Oh I forgot that question, sorry- Yes, I'd try something close to that photoperiod at least till the algae is under control.


----------



## 20 20 (Feb 7, 2008)

How DARE you forget one of my questions!:tongue: 

Actually, you've been very helpful, and it's greatly appreciated. Now, off I go to yank out the chem-zorb, and set back the light period.

And just to show you that algae isn't the only thing growing in my tank, a before-after set:

'Before', 05-03-2008:









'After', 05-14-2008 (first one with flash, second one without):


----------



## eyebeatbadgers (Aug 6, 2007)

Those plants are cookin! Very significant growth, and significant lighting to go with it 

I'll second lauralee's recommendations on the new photoperiod.

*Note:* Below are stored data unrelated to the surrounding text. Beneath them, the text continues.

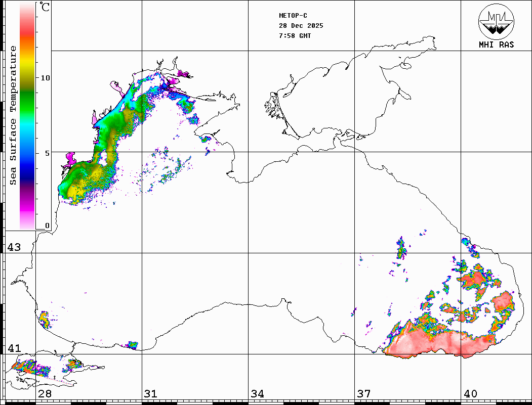Click the MHI RAS circular logo
532x405 pixels.
[x=496, y=21]
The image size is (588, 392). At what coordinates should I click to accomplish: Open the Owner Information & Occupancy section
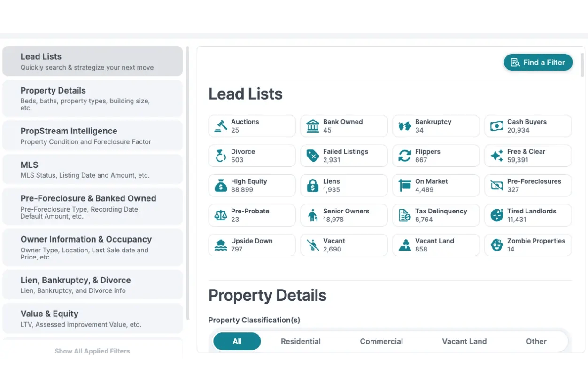click(x=92, y=246)
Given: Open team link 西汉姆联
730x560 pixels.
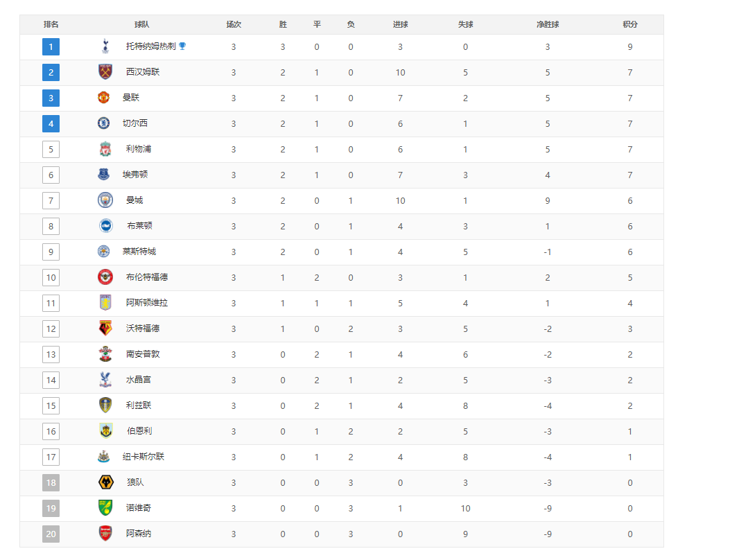Looking at the screenshot, I should 143,72.
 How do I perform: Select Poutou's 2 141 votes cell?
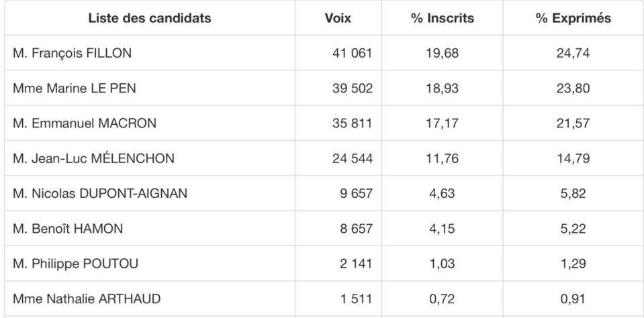[x=356, y=264]
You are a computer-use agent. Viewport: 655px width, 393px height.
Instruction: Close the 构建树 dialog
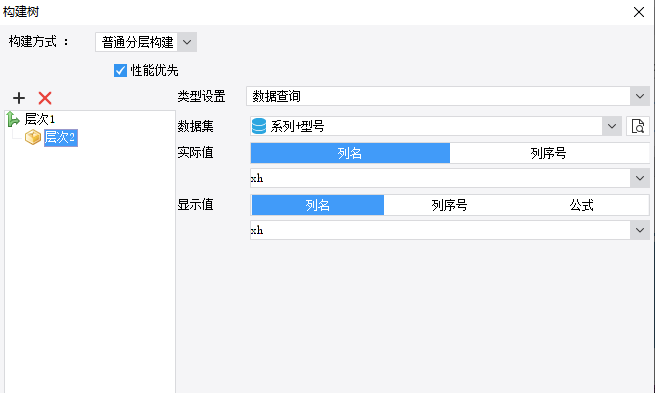tap(639, 12)
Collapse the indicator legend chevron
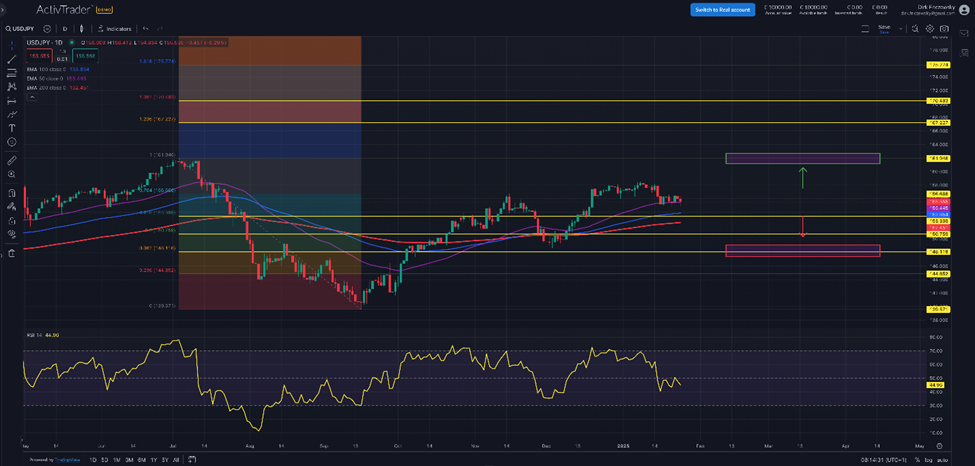975x466 pixels. [x=31, y=98]
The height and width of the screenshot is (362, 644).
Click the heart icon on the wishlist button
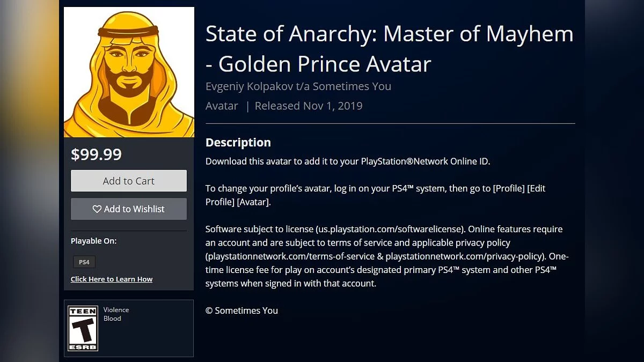pyautogui.click(x=97, y=209)
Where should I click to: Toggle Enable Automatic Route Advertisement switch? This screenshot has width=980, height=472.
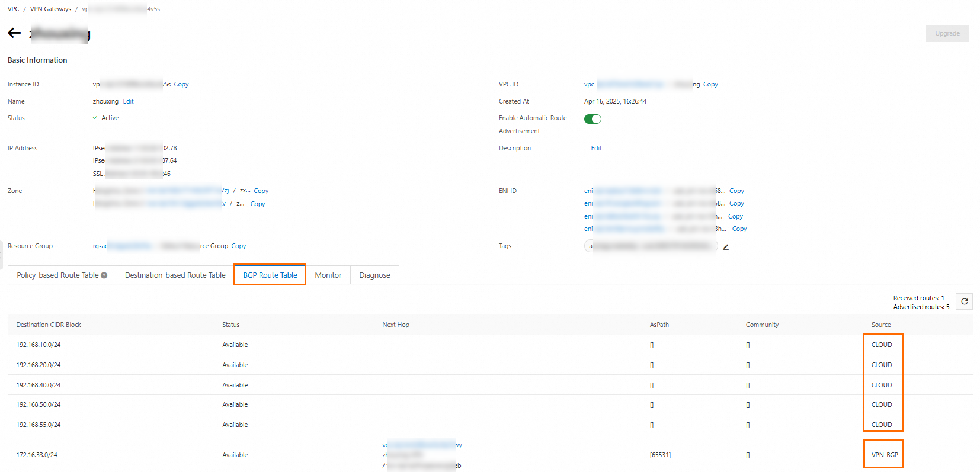pos(593,119)
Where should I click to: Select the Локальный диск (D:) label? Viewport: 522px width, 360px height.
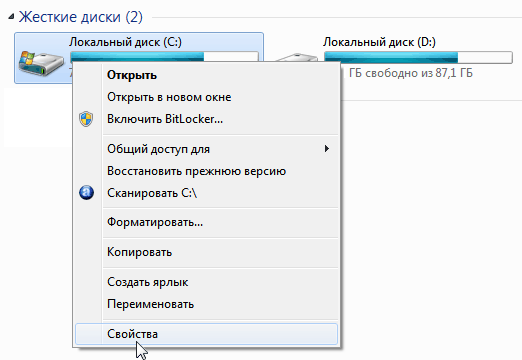tap(379, 42)
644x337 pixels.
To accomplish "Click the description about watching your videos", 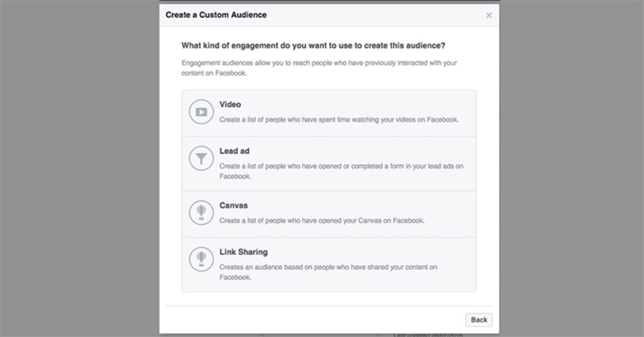I will tap(339, 119).
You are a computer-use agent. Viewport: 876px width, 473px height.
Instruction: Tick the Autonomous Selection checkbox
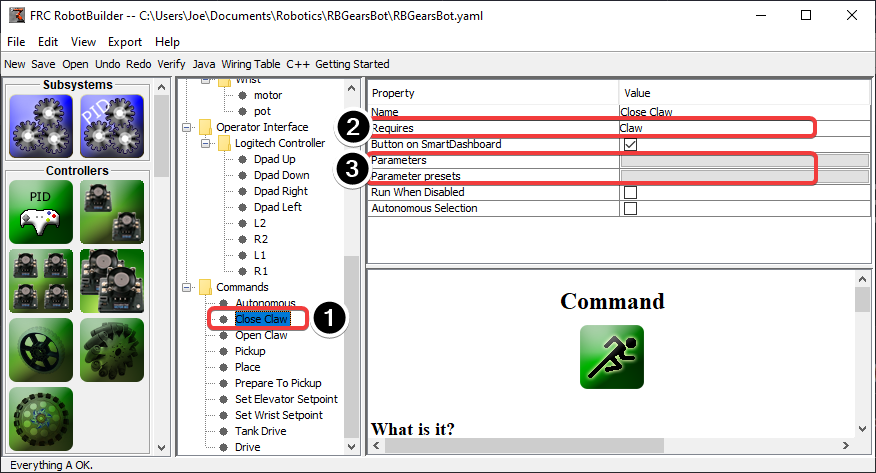[630, 208]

You can have success with high lighting levels, you just need to find the balance point of where the light is simply excessive.


----------



## 20 20 (Feb 7, 2008)

First, a tip. For all of those as clutzy as me. Don't, whatever you do, when unhooking your XP2 (or 'insert your filter of choice here'), DON'T accidently hit the on-off switch on the powerstrip while reaching to unplug the filter AFTER you've already turned off the powerstrip and unhooked the tubing. Just don't... _(because I just did...)_


And second, a further lighting question. Which would be 'better', setting the 260 watt PC fixture to run for 4-ish hours, or remove two of the bulbs so it's putting out 130 watts and run it for 8-ish hours. It may make no difference at all, or one way may be better for both plant growth and algae 'inhibitance' (I just made that word up...). I'm most concerned about the growth of my HC, I want it to continue to spread along the substrate, not start growing vertically.


----------



## eyebeatbadgers (Aug 6, 2007)

Good question!

Either will work, and I don't know which would be more effective.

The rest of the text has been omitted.